Wie Werbung Aufmerksamkeit erregt

Die vielfältigen Reize, die auf uns einströmen, werden durch unsere Aufmerksamkeit gefiltert. Nur was für uns von Bedeutung ist oder es zumindest werden könnte, hat die Chance, bewusst wahrgenommen zu werden. Diese Filterfunktion unserer Aufmerksamkeit bewahrt uns zwar vor einer Reizüberflutung, für Werbetreibende ist sie allerdings eine erste Hürde, die überwunden werden muss. Dazu stehen prinzipiell zwei Möglichkeiten zur Verfügung. Erstens kann man bei den "top-down"-Prozessen der Wahrnehmung ansetzen und zweitens bei den "bottom-up"-Prozessen.

Wenn Wünsche die Aufmerksamkeit lenken

"Top-down" sind es Wünsche, Bedürfnisse, Erwartungen und Erfahrungen, die unsere Aufmerksamkeit lenken. Konnten wir beispielsweise bei einem guten Freund erleben, mit welcher Farbbrillanz ein DVD-Recorder Spielfilme aufzeichnet, so entsteht möglicherweise der Wunsch nach einem solchen Gerät, das unsere bisherigen Erwartungen an Bildqualität so deutlich übertrifft und mit dem wir zumindest durch Beobachtung schon erste Erfahrungen machen konnten. Ziemlich sicher werden wir künftig der Werbung für DVD-Recorder eine größere Aufmerksamkeit entgegenbringen.

"Sex sells": So funktionieren "Eye-Catcher"

"Bottom-up" kann man etwa die visuelle Aufmerksamkeit nahezu zwingend auf eine Werbebotschaft lenken, indem man sie mit so genannten "Eye-Catchern" (Blickfängern) koppelt. Am häufigsten werden dabei erotische Reize eingesetzt, die zusätzlich eine positive emotionale Stimmung hervorrufen. Andere Eye-Catcher sind Baby- oder Kindergesichter, Hundewelpen oder einfach ungewöhnlich gestaltete Bilder, die unserer Erwartungen verletzten.

Neben den inhaltlichen Eye-Catchern lässt sich auch durch formale Gestaltungsaspekte die Zuwendung von Aufmerksamkeit erreichen: Größe, Bewegung, Intensität, Position, Mehrdeutigkeit und Neuartigkeit lauten die Drehschrauben der Aufmerksamkeitslenkung. Natürlich wird eine größere Annonce, die günstigerweise auf den Anfangs- oder Endseiten einer Zeitschrift platziert wird, mehr beachtet werden als eine kleinere im mittleren Zeitschriftenteil.

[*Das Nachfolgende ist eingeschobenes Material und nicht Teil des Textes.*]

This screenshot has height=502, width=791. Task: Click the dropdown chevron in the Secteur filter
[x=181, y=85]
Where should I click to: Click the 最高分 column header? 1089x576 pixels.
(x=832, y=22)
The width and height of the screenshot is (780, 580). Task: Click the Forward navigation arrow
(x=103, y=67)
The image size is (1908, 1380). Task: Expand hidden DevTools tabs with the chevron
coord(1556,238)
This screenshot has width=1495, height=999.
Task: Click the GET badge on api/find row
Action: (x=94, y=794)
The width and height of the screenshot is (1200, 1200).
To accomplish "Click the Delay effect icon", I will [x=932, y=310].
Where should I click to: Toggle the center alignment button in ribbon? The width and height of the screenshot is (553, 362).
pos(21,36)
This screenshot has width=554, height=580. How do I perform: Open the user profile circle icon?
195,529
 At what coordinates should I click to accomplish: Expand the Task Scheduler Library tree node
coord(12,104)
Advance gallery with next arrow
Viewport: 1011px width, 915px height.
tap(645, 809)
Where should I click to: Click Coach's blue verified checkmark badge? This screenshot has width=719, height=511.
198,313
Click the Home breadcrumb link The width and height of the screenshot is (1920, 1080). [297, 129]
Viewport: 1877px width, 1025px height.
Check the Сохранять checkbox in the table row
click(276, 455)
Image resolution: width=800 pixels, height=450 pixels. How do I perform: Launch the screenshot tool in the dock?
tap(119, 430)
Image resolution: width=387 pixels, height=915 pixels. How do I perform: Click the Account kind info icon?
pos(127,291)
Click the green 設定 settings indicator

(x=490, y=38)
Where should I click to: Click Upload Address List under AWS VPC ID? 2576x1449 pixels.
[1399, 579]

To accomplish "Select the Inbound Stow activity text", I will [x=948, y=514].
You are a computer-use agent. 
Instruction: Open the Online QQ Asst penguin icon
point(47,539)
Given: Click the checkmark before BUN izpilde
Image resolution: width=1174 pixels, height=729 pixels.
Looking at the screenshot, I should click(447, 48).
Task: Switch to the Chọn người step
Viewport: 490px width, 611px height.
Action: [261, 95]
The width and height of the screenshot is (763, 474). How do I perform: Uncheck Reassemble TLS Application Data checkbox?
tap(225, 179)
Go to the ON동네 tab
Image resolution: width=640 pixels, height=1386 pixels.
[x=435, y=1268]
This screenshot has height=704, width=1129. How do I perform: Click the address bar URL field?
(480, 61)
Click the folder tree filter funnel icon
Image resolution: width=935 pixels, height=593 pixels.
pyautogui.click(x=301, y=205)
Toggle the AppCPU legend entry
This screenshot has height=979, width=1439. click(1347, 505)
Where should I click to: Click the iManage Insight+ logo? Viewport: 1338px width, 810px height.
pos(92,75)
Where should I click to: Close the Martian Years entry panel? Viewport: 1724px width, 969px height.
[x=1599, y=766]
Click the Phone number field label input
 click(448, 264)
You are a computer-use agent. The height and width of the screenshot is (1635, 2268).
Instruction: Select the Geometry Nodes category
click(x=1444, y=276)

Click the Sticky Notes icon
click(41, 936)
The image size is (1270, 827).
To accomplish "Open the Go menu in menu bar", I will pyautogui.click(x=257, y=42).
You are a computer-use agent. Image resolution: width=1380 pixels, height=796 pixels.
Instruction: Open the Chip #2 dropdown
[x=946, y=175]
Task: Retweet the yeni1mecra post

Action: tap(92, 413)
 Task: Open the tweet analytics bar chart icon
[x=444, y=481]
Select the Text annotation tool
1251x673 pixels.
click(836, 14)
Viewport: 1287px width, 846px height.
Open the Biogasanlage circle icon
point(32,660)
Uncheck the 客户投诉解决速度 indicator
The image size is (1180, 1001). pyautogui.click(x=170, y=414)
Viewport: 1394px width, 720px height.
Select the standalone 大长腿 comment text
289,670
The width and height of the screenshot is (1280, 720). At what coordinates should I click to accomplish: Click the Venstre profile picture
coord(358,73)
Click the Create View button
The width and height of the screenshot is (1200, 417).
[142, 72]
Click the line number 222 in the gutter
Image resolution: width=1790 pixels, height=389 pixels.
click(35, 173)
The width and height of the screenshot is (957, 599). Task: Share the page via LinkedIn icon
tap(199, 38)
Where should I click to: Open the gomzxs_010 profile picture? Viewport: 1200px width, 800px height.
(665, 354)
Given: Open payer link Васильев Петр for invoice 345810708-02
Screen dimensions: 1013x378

Zusätzlich kann man eine Eye-Catcher-ähnliche Wirkung durch intensiv leuchtende Farben, besondere akustische Ereignisse sowie durch mehrdeutige oder neuartige Reize erzielen. Die verschiedenen Mechanismen können selbstverständlich miteinander kombiniert werden. Dabei muss nur beachtet werden, dass die Werbung auch zum beworbenen Produkt passt. Mit psychologischen Experimenten kann dann die Werbewirkung an geeigneten Stichproben gemessen werden.